(Records on locating items on screens)
* Begin *
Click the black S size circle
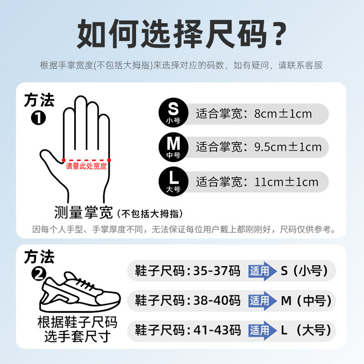coord(173,113)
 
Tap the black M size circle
coord(173,147)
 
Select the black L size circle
coord(173,181)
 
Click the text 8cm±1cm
coord(283,113)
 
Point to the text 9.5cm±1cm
coord(288,147)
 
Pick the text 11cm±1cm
coord(287,182)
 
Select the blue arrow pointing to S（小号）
coord(263,271)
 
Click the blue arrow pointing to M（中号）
coord(263,301)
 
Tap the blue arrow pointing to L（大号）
coord(263,330)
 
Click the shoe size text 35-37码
coord(216,271)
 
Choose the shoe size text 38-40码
coord(216,301)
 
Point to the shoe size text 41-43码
coord(216,330)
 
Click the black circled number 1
coord(38,118)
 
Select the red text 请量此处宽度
coord(86,167)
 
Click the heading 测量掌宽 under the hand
coord(84,212)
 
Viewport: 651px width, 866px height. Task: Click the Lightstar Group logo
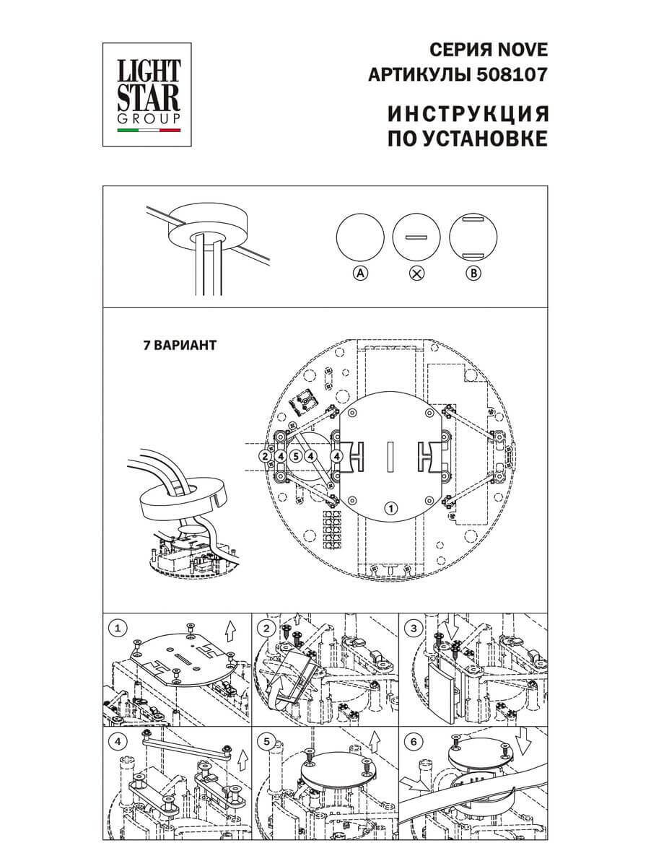[149, 94]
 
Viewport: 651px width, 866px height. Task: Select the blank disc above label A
[360, 236]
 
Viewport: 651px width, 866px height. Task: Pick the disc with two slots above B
[473, 236]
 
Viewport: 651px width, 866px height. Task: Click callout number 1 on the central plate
[390, 508]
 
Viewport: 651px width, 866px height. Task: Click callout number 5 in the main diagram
[296, 456]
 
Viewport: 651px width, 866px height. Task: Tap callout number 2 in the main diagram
[266, 456]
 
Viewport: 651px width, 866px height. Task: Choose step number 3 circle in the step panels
[413, 628]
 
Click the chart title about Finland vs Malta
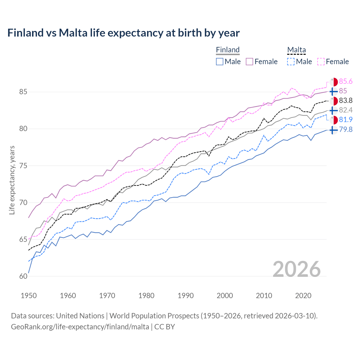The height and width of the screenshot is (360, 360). point(123,33)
* End *
**DESCRIPTION OF THE TASK:** How many lines in the records above contain the string "number", matching case exactly? Reply with the count alone.

**CORRECT RESULT:** 5